D.C. Mayor Vincent C. Gray symbolically noted his disapproval Tuesday with the final version of legislation that postpones the city’s first election for attorney general by four years, returning the bill to the D.C. Council unsigned.

The measure, which delays the election until at least 2018 and restructures the Office of the Attorney General, will still become law — just without the mayor’s endorsement.

The D.C. Council voted this month to delay the scheduled 2014 election until at least 2018, meaning that an elected attorney general would not take office until 2019 — nine years after voters overwhelmingly approved the move in a referendum.

In his letter to D.C. Council Chairman Phil Mendelson, Mr. Gray outlined three aspects of the adopted bill that concerned him — first and foremost, the election’s delay.


“The Council had the full legal authority to do so. … However, I regret that the Council made this policy choice,” Mr. Gray wrote.

Citing a summary of the referendum written by the Board of Elections which stated that residents would begin voting for the position in 2014, the mayor said residents were given the expectation the election would take place that year.

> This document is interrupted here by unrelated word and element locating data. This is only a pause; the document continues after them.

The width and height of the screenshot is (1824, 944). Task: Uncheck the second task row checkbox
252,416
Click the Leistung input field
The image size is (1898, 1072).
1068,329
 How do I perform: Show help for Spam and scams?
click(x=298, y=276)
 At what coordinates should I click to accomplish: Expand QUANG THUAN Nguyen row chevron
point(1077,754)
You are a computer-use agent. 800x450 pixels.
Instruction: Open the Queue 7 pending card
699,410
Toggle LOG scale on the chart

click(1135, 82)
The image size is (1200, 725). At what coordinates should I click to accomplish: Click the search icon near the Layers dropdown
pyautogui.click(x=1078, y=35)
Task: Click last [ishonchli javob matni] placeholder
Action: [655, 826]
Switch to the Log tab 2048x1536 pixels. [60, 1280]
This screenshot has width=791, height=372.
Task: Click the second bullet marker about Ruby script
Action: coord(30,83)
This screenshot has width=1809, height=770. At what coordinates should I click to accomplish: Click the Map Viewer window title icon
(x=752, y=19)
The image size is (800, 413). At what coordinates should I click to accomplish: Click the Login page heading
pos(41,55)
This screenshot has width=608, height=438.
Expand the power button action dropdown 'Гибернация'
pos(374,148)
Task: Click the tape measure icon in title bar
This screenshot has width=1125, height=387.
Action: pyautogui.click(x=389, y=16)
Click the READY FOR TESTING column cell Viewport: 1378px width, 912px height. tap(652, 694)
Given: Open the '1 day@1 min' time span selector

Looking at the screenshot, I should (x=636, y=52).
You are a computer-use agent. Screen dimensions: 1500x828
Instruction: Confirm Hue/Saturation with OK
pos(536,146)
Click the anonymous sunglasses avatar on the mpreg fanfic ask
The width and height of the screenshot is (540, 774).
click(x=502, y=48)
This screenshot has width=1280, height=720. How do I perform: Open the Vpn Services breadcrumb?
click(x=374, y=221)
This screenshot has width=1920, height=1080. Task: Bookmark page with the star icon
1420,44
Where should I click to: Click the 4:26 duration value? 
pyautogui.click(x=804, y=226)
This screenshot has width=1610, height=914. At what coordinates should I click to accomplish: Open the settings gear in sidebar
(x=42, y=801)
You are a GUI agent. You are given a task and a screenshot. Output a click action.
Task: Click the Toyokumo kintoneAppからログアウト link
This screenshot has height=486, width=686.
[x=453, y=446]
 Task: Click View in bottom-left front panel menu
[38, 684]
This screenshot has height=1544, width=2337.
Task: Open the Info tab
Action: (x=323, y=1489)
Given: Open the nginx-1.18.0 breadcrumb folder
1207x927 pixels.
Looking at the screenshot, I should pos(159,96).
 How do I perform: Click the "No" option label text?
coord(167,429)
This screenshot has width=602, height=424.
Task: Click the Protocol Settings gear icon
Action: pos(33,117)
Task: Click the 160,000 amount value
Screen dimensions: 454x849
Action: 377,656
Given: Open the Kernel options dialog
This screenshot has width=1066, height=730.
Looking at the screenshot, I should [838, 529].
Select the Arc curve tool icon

When he originally submitted a bill to the council, Mr. Gray proposed changes to the attorney general’s office that would restructure the agency by requiring attorneys to report to supervisors within the city agency they advised rather than the attorney general. While those changes were kept intact, council amendments pushed back the timeline for the vote.

Noting his second point of disapproval, Mr. Gray said the restructuring should be pushed back until the position becomes elected. But under the legislation passed by the council, it will take effect in October 2014.

Mr. Gray’s third complaint was a bit more technical. He said the reporting structure for attorneys working within the Child Support Services Division was not changed, and he believed those attorneys should report to an agency director rather than the attorney general.